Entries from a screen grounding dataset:
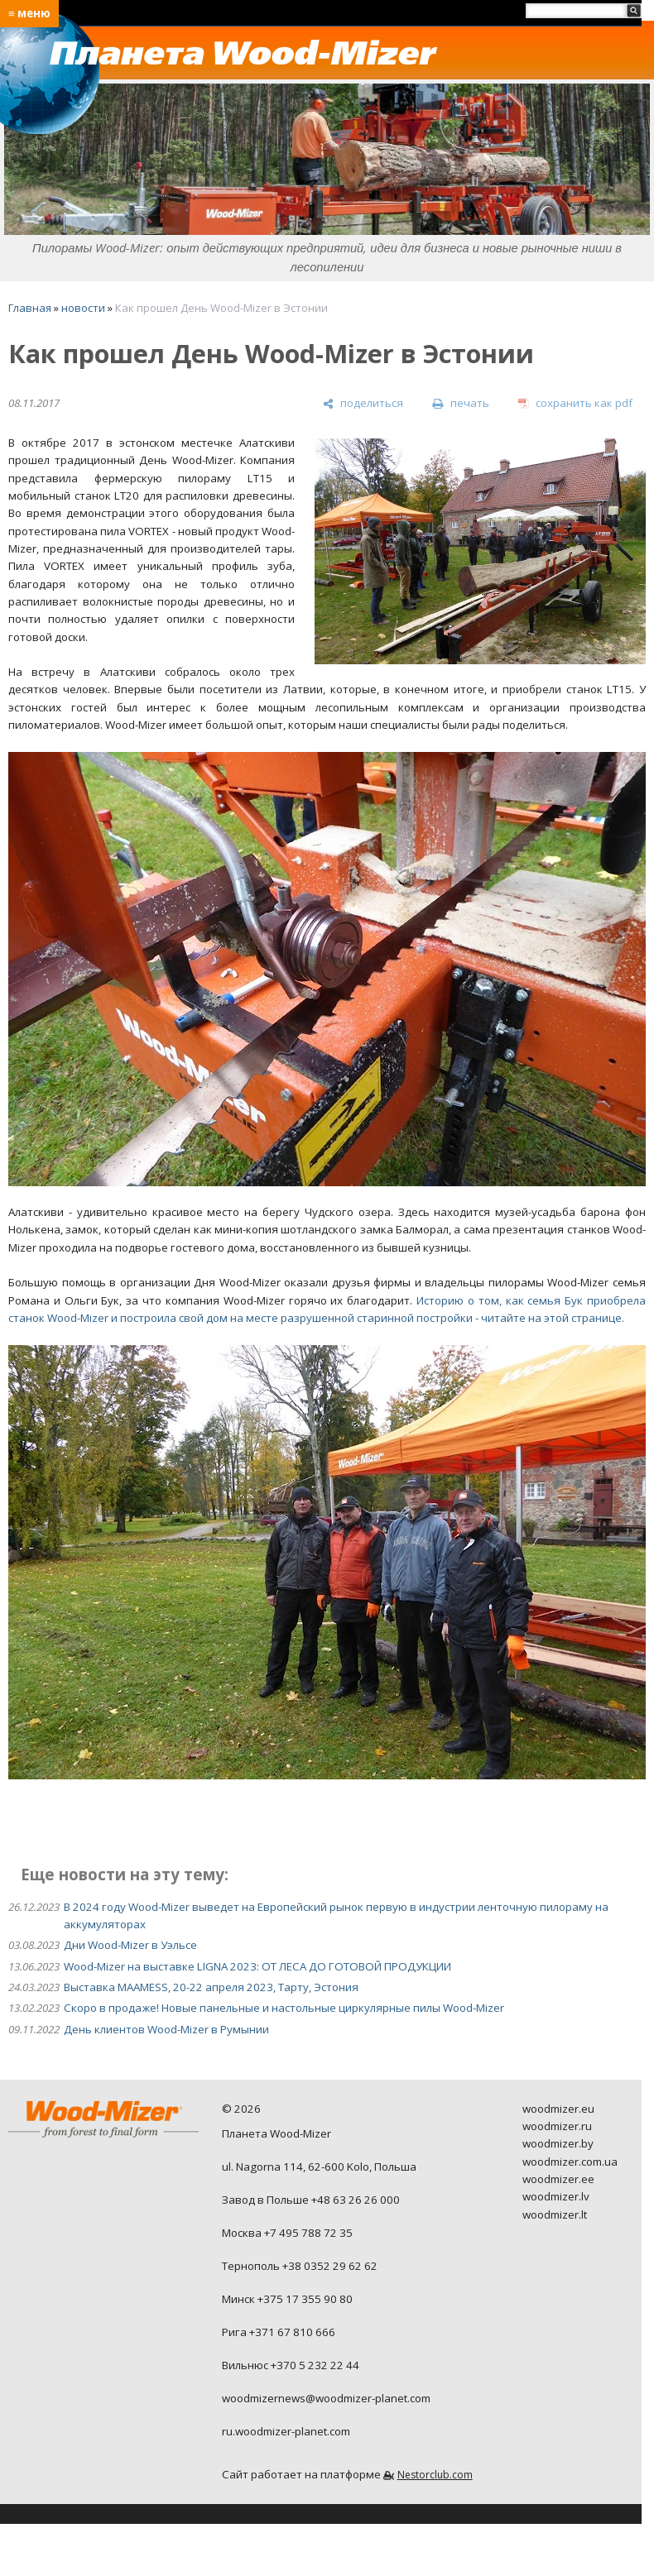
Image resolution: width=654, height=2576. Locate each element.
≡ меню (29, 13)
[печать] (460, 404)
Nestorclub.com (435, 2475)
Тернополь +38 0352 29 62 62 (299, 2265)
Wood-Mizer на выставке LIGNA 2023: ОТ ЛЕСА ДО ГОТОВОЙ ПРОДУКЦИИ (257, 1966)
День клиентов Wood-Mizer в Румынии (166, 2029)
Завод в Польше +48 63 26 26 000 (311, 2199)
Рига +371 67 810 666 (278, 2332)
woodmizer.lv (555, 2196)
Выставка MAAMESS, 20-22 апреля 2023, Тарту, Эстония (211, 1987)
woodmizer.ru (557, 2126)
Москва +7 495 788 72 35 (287, 2232)
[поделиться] (363, 404)
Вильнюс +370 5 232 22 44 (290, 2365)
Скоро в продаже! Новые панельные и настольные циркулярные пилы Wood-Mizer (284, 2007)
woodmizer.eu (558, 2108)
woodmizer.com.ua (570, 2161)
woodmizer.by (558, 2143)
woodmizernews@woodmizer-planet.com (326, 2398)
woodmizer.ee (558, 2178)
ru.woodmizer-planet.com (286, 2431)
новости (83, 307)
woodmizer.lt (554, 2214)
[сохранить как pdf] (575, 404)
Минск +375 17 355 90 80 (287, 2298)
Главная (29, 307)
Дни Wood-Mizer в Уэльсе (130, 1944)
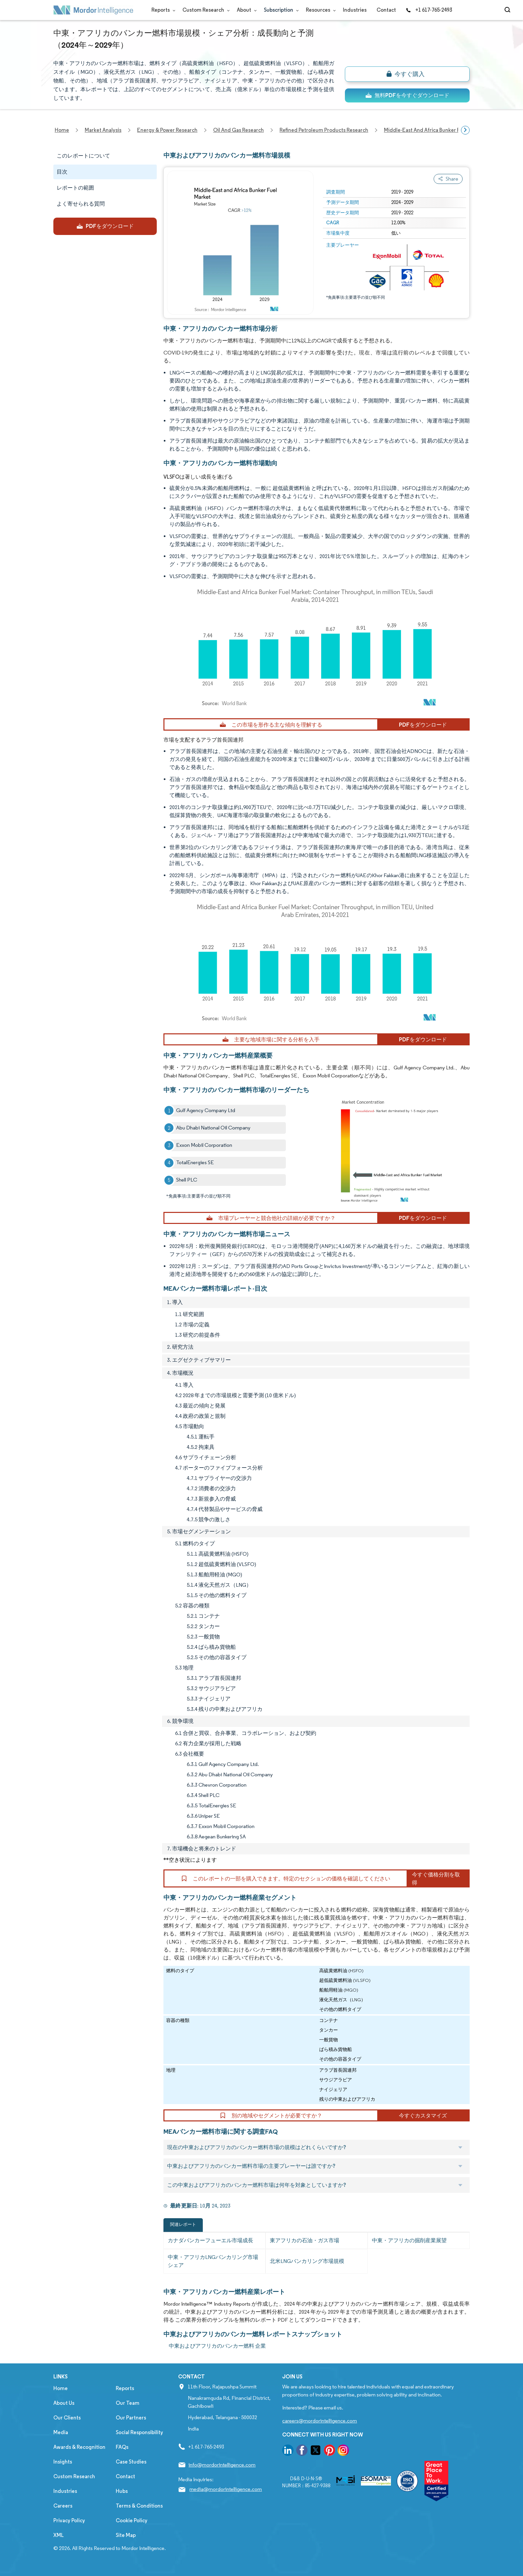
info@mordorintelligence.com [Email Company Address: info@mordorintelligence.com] (221, 2465)
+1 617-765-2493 (429, 10)
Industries (355, 10)
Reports (161, 10)
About (245, 10)
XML (58, 2535)
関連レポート (183, 2224)
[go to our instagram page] (343, 2451)
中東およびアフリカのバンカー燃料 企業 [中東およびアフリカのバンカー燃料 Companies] (217, 2346)
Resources (319, 10)
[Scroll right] (465, 130)
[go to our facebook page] (302, 2451)
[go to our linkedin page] (288, 2451)
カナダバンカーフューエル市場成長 (210, 2240)
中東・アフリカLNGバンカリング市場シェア (213, 2261)
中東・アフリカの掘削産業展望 (409, 2240)
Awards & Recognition (79, 2447)
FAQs (122, 2447)
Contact (386, 10)
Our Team (127, 2403)
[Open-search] (508, 10)
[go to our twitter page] (315, 2451)
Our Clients (67, 2417)
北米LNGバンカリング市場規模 (307, 2261)
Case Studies (131, 2462)
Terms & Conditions (139, 2506)
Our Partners (131, 2417)
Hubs (122, 2491)
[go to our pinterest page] (329, 2451)
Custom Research (204, 10)
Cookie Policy (131, 2520)
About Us (63, 2403)
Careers (62, 2506)
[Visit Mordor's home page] (93, 10)
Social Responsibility (139, 2432)
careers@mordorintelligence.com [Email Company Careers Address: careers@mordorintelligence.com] (319, 2420)
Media (60, 2432)
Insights (62, 2462)
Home (60, 2388)
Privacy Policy (69, 2520)
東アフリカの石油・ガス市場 (304, 2240)
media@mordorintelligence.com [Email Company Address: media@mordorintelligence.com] (225, 2489)
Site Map (126, 2535)
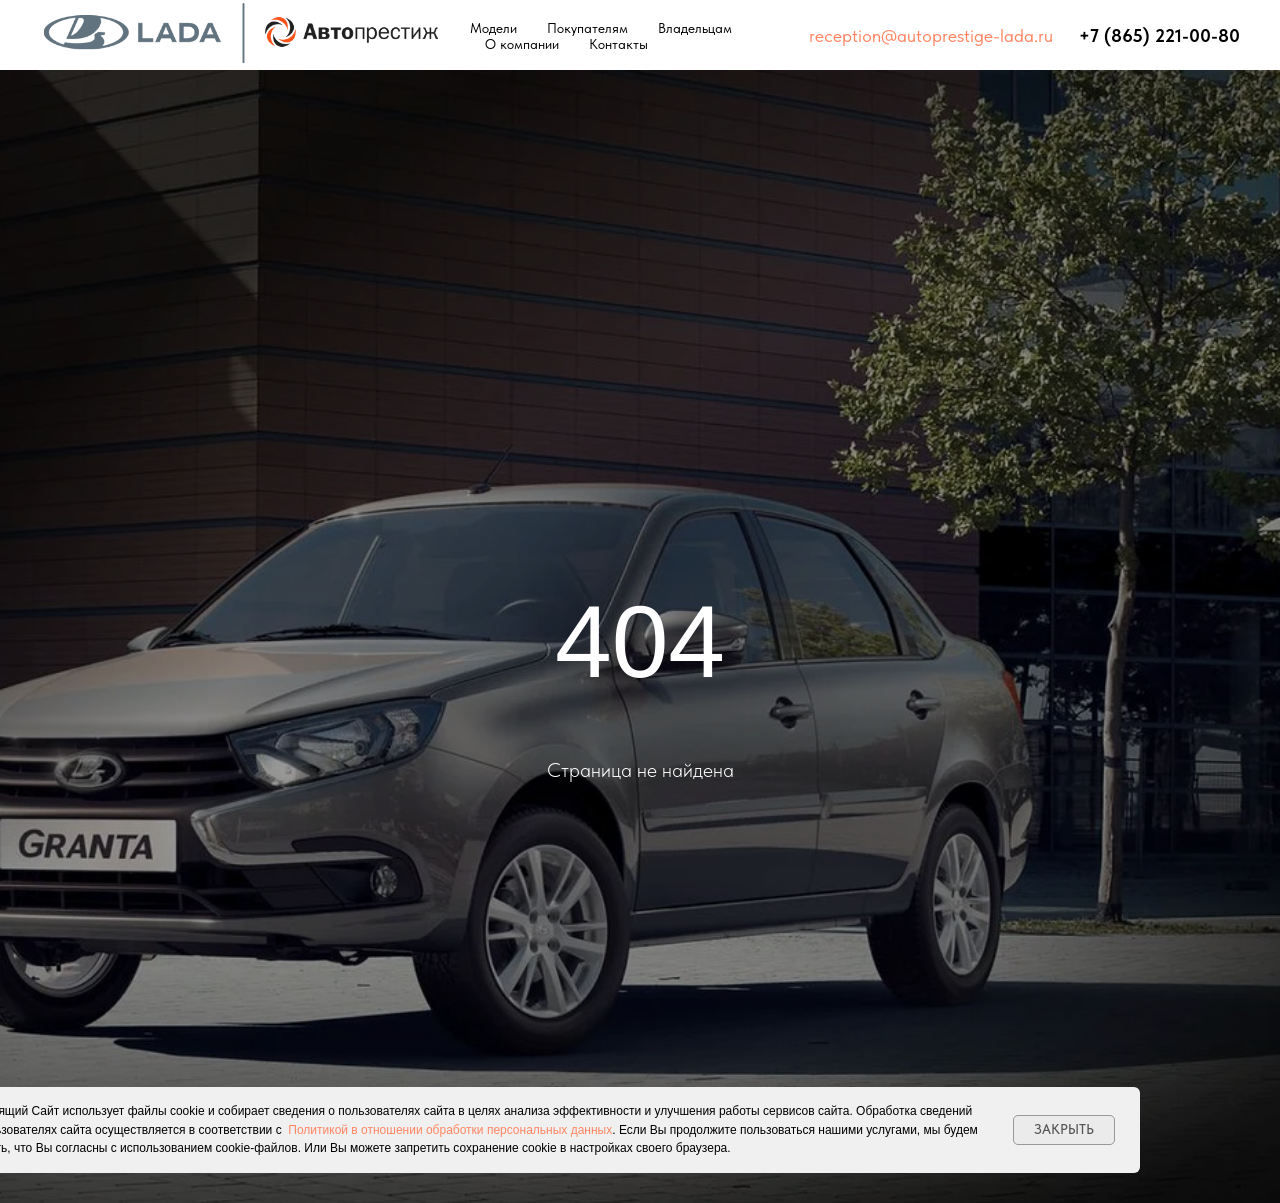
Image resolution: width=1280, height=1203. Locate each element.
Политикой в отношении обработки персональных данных (450, 1130)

- [STATED PROBLEM]: Copy the entries word for word from the start through the line that contains "[поделиться] (363, 404)", including both ends. Leave the pictures out of your answer.

- [THE OUTPUT]:
Image resolution: width=654, height=2576. Locate each element.
≡ меню (29, 13)
[печать] (460, 404)
Nestorclub.com (435, 2475)
Тернополь +38 0352 29 62 62 (299, 2265)
Wood-Mizer на выставке LIGNA 2023: ОТ ЛЕСА ДО ГОТОВОЙ ПРОДУКЦИИ (257, 1966)
День клиентов Wood-Mizer в Румынии (166, 2029)
Завод в Польше +48 63 26 26 000 (311, 2199)
Рига +371 67 810 666 (278, 2332)
woodmizer.lv (555, 2196)
Выставка MAAMESS, 20-22 апреля 2023, Тарту, Эстония (211, 1987)
woodmizer.ru (557, 2126)
Москва +7 495 788 72 35 (287, 2232)
[поделиться] (363, 404)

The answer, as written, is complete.